Antenna Structure Having Isolation Metal Disposed Between Transmitting and Receiving Antennas and Electronic Apparatus Using the Same

The present invention relates to an antenna structure and electronic apparatus using the same. More particularly, the present invention relates to an antenna structure having isolation metal disposed between transmitting antenna and receiving antenna and an electronic apparatus using the same.

It is very common for those with ordinary skill in the art to dispose a plurality of antennas on a same printed circuit board (PCB). By using this kind of antenna design, the size of electronic apparatus having antennas could be reduced. However, because the space of the PCB is very limited, issues such as heavy signal interference between the antennas, poor communication quality, shortened transmission distance and decreased transmission speed are met since there is no sufficient isolation formed between the antennas.

Accordingly, one object of the present invention is to provide an antenna structure having better isolation built between the antennas for reducing signal interference therebetween.

Another object of the present invention is to provide an electronic apparatus of small size while using the antenna structure.
================
Short exercise 1: Reproduce the section of the antenna patent text starting at "Accordingly, one object" and ending at "signal interference therebetween.".
Short exercise 2: According to the antenna patent text, on what are a plurality of antennas commonly disposed?
Short exercise 3: Resume the antenna patent text from its final sentence.

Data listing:
================
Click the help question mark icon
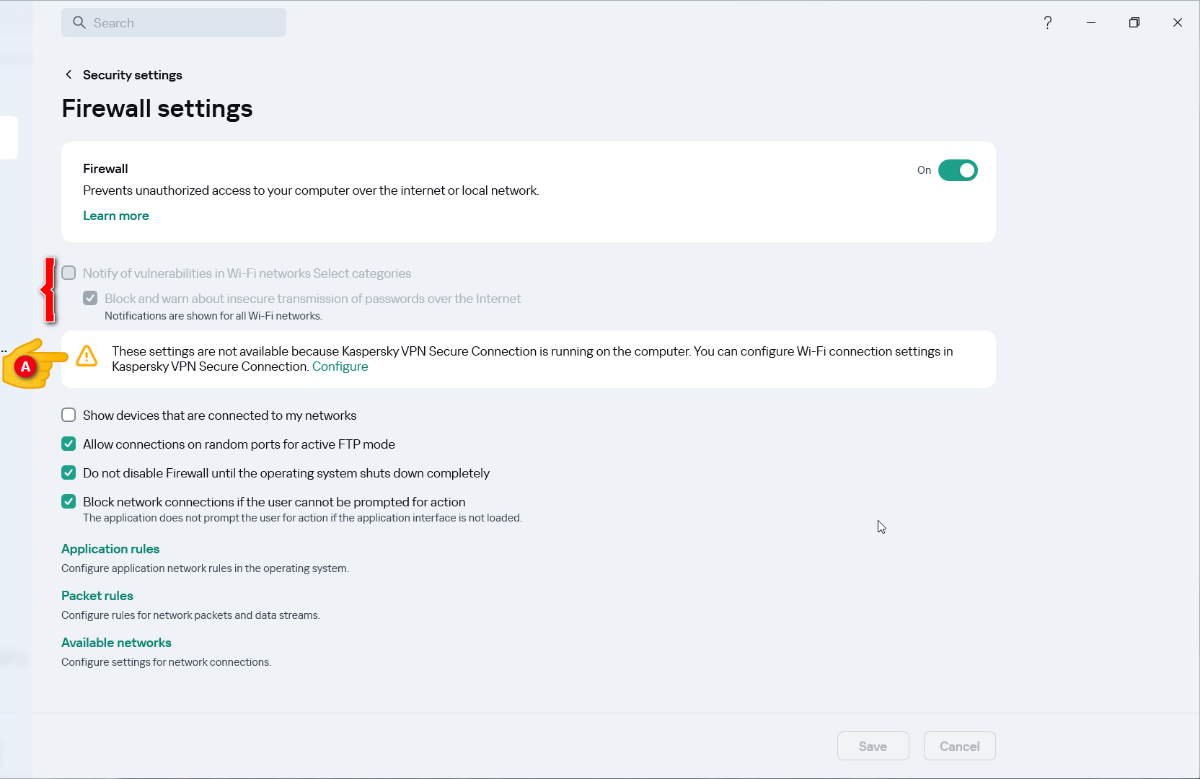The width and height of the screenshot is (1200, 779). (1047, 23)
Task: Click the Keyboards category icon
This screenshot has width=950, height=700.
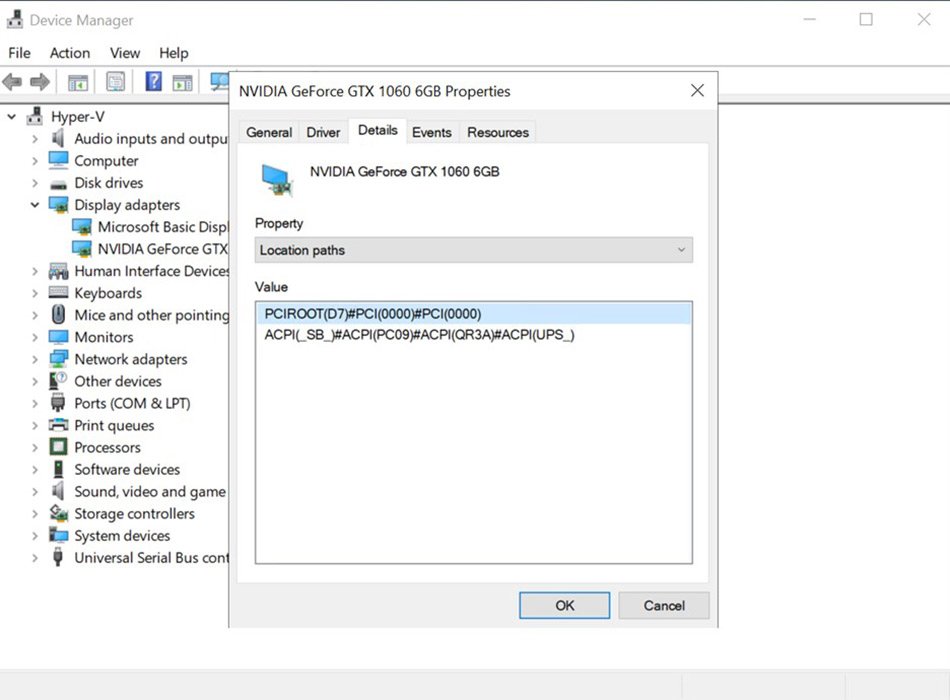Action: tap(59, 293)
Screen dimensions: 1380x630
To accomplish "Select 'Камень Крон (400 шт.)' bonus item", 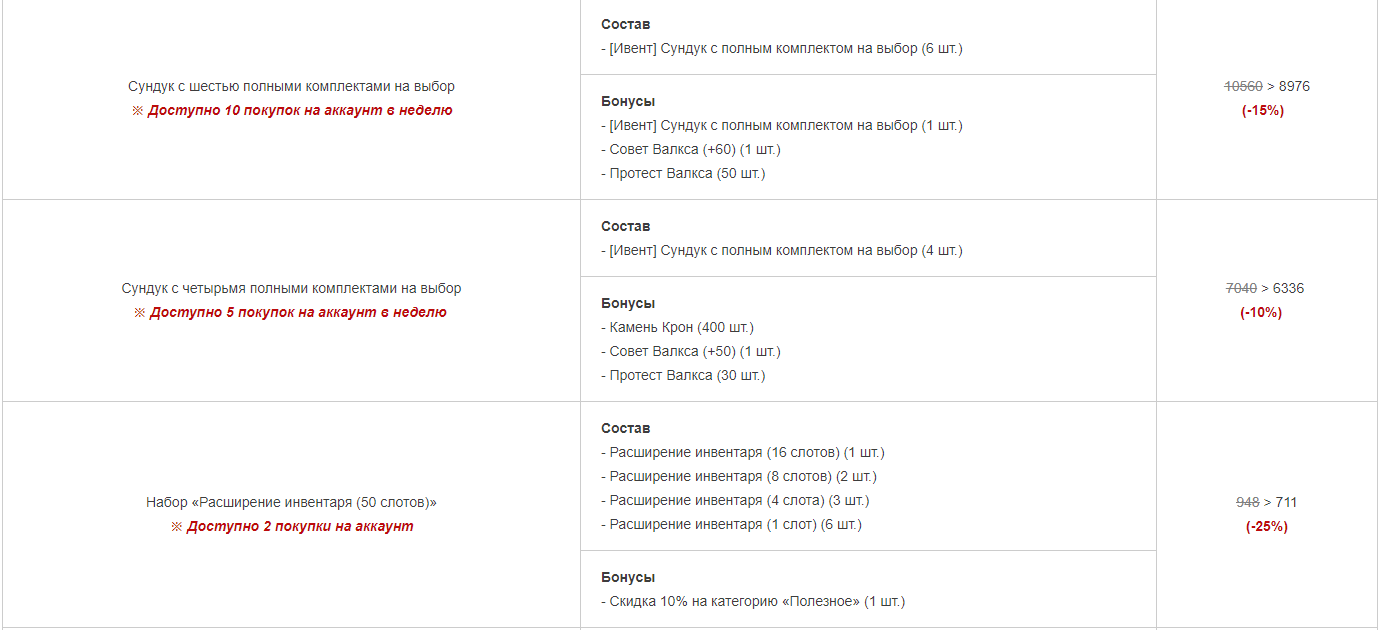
================
Written response 1:
Accordingly, one object of the present invention is to provide an antenna structure having better isolation built between the antennas for reducing signal interference therebetween.

Written response 2: On a same printed circuit board (PCB).

Written response 3:
In one aspect, the present invention provides an antenna structure disposed on a dielectric substrate having a first surface and a second surface opposite to the first surface, wherein the antenna structure comprises a grounding metal sub-structure disposed at the first surface; an electromagnetic wave transmitting sub-structure disposed at the second surface and extended along a first direction, wherein the electromagnetic wave transmitting sub-structure comprises a signal input part, and an input signal received from the signal input part is correspondingly emitted from the electromagnetic wave transmitting sub-structure to outward circumstances as an emitted electromagnetic wave; an electromagnetic wave receiving sub-structure disposed at the second surface and extended along the first direction, wherein the electromagnetic wave receiving sub-structure comprises a signal output part, and an incoming electromagnetic wave received by the electromagnetic wave receiving sub-structure is converted to an output signal and outputted from the signal output part; and an isolation metal sub-structure disposed at the second surface and between the electromagnetic wave transmitting sub-structure and the electromagnetic wave receiving sub-structure, wherein the isolation metal sub-structure is extended along the first direction and comprises a cross-type metal block and a plurality of straight-line-type metal blocks separated from each other, wherein, the cross-type metal block is disposed between the signal input part and the signal output part, each of the cross-type metal block and the straight-line-type metal blocks comprises a plurality of metal holes, and each of the metal holes is connected to the grounding metal sub-structure.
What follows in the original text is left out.